「そして、私はこの者と婚約をする事を決めた。この賢く、優しく、美しいシュリに私は心奪われたのだ。どうか、この婚約を皆にも認めてもらいたい。そして、祝福を私とシュリに送ってほしいのだ」


 ラファエルが高らかと宣言する。
 すると、驚きの声が上がった。きっと、婚約の発表はあるとは思っていたが、まさか異世界人だとは思っていなかったのだろう。
 けれど、すぐにその驚きは違うものへと変わった。


 「わぁ・・・すごい。綺麗だわ」


 人々は「婚約おめでとうございます」という言葉と共に、妖精たちが一斉に聖堂内を飛び回り魔力の光りを降らせたのだ。晴れの日の雪のように、キラキラとした粉のようなものがラファエルと朱栞を包んだのだ。

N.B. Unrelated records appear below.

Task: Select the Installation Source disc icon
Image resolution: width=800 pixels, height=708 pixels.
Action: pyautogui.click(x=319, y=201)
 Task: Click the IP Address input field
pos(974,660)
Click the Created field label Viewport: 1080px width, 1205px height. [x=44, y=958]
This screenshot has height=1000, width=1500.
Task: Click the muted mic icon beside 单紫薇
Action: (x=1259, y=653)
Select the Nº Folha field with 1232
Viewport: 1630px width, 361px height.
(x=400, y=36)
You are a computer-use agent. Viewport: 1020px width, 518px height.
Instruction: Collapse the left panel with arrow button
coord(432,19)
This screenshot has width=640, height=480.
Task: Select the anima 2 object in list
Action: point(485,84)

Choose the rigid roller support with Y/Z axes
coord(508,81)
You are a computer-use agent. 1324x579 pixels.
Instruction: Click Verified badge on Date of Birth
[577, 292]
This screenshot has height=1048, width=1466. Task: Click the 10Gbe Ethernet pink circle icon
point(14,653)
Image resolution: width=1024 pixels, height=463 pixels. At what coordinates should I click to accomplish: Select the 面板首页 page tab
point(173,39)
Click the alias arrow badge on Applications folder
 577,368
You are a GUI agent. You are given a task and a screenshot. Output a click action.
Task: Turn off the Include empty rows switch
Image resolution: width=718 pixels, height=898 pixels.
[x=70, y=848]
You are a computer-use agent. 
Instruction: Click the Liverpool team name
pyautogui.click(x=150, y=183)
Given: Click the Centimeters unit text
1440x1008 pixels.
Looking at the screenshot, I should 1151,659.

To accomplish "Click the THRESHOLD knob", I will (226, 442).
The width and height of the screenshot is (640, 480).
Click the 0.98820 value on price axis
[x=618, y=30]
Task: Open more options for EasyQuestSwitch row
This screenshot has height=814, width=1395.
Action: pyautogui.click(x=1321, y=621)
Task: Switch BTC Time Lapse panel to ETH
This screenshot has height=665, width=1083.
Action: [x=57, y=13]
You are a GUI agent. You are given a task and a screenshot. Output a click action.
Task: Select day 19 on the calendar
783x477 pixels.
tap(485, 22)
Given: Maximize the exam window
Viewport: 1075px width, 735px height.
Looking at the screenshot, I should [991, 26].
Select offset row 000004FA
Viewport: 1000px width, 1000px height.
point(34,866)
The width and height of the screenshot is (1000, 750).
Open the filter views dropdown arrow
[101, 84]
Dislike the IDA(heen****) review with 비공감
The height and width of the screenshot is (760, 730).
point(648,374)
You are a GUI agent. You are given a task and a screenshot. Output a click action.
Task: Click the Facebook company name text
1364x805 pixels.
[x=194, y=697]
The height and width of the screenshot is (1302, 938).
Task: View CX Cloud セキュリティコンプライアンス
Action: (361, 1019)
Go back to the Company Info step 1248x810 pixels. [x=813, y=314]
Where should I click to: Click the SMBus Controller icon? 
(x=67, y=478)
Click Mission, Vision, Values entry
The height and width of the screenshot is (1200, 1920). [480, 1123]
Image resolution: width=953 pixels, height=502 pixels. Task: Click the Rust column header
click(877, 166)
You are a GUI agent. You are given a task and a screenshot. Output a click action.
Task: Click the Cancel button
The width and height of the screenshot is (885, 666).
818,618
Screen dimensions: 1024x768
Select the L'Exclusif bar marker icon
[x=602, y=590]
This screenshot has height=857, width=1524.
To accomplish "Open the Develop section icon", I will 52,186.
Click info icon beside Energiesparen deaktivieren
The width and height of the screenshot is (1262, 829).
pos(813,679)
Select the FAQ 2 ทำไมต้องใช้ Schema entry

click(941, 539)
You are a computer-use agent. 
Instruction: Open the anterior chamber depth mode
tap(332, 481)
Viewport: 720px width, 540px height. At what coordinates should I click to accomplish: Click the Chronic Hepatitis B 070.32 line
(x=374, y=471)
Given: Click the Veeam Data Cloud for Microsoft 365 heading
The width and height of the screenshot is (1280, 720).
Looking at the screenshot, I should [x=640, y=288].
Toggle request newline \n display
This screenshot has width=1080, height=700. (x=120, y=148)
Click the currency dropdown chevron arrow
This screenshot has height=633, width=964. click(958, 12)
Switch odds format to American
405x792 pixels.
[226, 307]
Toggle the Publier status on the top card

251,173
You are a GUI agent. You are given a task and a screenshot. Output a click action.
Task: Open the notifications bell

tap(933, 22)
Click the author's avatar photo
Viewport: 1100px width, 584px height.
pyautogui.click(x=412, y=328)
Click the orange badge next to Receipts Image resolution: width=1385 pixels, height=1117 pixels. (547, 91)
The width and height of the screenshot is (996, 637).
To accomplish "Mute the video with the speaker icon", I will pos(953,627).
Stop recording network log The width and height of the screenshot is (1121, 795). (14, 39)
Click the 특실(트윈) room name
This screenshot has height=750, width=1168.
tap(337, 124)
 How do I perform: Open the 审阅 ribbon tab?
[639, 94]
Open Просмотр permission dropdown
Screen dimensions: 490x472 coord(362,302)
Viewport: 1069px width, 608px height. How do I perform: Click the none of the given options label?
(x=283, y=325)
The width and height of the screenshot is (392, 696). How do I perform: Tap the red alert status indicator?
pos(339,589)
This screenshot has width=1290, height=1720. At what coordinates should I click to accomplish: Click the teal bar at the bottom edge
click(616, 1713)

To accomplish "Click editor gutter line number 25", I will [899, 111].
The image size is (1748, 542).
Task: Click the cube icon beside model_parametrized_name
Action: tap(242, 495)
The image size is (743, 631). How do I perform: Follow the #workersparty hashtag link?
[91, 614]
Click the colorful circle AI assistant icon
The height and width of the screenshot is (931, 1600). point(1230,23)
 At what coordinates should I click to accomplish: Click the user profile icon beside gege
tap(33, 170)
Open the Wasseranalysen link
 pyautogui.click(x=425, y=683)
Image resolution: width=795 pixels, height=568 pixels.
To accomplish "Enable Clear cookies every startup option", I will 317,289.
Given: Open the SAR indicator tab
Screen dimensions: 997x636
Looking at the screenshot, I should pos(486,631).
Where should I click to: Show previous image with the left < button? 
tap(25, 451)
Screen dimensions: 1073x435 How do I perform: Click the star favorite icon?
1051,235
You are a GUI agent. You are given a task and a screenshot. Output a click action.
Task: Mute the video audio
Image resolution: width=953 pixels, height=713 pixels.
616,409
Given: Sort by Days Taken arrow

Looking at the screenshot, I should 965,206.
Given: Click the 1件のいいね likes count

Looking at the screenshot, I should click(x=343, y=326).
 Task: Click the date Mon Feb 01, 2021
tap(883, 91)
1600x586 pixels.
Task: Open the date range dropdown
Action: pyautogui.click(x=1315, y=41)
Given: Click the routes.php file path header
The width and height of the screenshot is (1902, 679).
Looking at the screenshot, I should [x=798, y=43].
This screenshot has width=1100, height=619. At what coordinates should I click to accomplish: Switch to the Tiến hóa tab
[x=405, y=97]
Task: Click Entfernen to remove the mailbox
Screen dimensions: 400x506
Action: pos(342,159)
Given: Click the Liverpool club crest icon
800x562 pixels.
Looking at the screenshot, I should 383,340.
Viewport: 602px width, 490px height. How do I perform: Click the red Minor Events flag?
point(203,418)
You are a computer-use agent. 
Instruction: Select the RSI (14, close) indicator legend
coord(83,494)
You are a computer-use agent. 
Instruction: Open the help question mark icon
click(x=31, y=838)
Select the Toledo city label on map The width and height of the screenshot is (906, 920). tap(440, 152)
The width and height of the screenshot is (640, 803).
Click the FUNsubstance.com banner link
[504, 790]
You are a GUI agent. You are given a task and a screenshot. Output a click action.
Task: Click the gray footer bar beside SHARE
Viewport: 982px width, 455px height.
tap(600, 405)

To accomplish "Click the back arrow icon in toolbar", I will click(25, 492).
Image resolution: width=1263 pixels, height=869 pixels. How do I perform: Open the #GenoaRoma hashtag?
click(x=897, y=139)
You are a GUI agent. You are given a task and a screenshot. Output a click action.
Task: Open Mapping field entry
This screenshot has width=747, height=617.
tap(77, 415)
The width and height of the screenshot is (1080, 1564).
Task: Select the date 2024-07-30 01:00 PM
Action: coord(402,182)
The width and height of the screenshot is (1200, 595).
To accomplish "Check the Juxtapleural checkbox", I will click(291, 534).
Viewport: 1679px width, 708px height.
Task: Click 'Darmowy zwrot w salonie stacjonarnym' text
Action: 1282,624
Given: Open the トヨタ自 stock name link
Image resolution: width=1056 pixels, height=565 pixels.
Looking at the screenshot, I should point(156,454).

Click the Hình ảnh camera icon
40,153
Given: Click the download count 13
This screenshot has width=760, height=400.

 「これは、お祝い事で行われる妖精の舞でね。人々の契約妖精たちが魔力を光の粒にして降らせ、主役をお祝いするんだ」
 「とても綺麗です。夢の世界のようですね……」
 「君は夢の世界じゃなく、シャレブレという異世界に来ているんだ。そこは必ずやシュリを幸せにする場所だ。皆も祝福している。俺と共に幸せに過ごそう」



 ラファエルの本当の目的はわからない。
 けれど、きっと彼ならば童話のお姫様のように結果的は幸せにしてくれるのではないか。
 王子様と一緒にいれば、幸せになれるのではないか、そう思ってしまう。

 それなのに、穂純の事が頭によぎるのだ。
 こんなにも優しくしてくれ、みんなからも祝福をされている。
 元の世界への未練もたくさんあるが、この世界ならではの幸せや楽しさも少しずつ見つけられている。ラファエルの気持ちを受け入れて、彼と過ごしてしまえれば、彼の温かさと優しさに甘え、抱きしめられればきっと幸せなのだろう。

 けれど、素直にそれが出来ないのだ。


 「はい。………ラファエル」


 そう返事をしつつも、朱栞に彼の後ろを見てしまう。
 この聖堂に、穂純は来ていないか、と思ってしまうのだった。